>> START GIVEN TEXT

"Beatings, Boots, Belts and Bondage"
Uncovering a plausible source for Kenneth Anger's claims about James Dean's BDSM sex life.
Note: This post has been updated with material from the 1959 edition of Hollywood Babylon.
The late filmmaker Kenneth Anger’s reference in Hollywood Babylon (French ed. 1959, English trans. 1965), his scandalous (and scandalously inaccurate) collection of celebrity gossip, to James Dean’s alleged penchant for sadomasochistic sex has been extremely influential in shaping perceptions of Dean over the past six decades. However, no source for Anger’s claims has ever come to light, leading many to conclude that Anger fabricated the allegation from whole cloth. However, I think I found the most plausible point of origin for Anger’s allegations.
In the 1959 Hollywood Babylon, Anger wrote about gay men’s interest in James Dean:
The existence should also be noted of another cult of Dean, in the shadows: Jimmy was also mourned by the homosexual, who thought he recognized one of his own, and he was especially grieved by the Sadomasochistic Club, who affirmed that Jimmy obtained his enjoyment only with belts, blows of the riding crop and skillful cigarette burns: hence his nickname, the Ashtray of Flesh… (my trans.)
This was bastardized in the 1965 English edition, which spoke allusively of men who enjoyed S&M and would
“dig” sex assorted with beatings, boots, belts and bondage, like James Dean—spiced with knowing cigarette burns (which gave Jimmy his underground nickname: The Human Ashtray) . . . (ellipses in original)
From this brief allusion in the 1965 edition, Venable Hernon, a later Dean biographer, searched New York S&M clubs in the 1970s for evidence of Dean’s BDSM activities and heard from aging patrons that Dean had engaged in public fist-fucking and other extreme acts—a chronological impossibility, given that anthropologists believe fisting wasn’t invented until the 1960s and wasn’t popularized among gay men until the 1970s. Anger later drew on Herndon and other 1970s Dean biographies to expand his salacious profile of James Dean for 1984’s Hollywood Babylon II, but as that information is entirely derivative, we can ignore it.
Dean biographer David Dalton wrote that Anger, who was gay and had a crush on Dean, had “created” the story from a “rumor” and quoted Dean’s friend and onetime lover Bill Bast on what he considered the origin of the story:
“Kenneth Anger wishes that Jimmy Dean would have put out cigarettes on his body,” Bill said. “It’s not that Jimmy was above, shall we say, game-playing, but I can’t see Jimmy sitting still for something like that. It’s a little out of character. If Jimmy had idiosyncrasies, and he did, I’m afraid they were much more conventional.

>> END GIVEN TEXT
>> START SUPPLIED MATERIAL

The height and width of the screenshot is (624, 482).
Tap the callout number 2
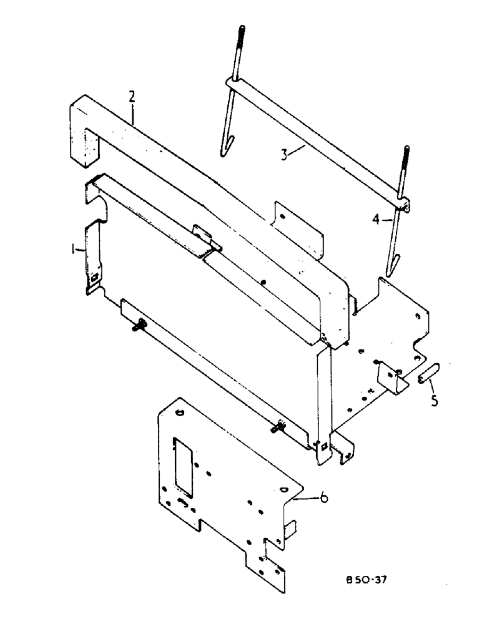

>> END SUPPLIED MATERIAL

THE EXERCISE :: In the text on Kenneth Anger's claims about James Dean, what underground nickname does the 1965 English edition of Hollywood Babylon give Dean?

RESULT :: The Human Ashtray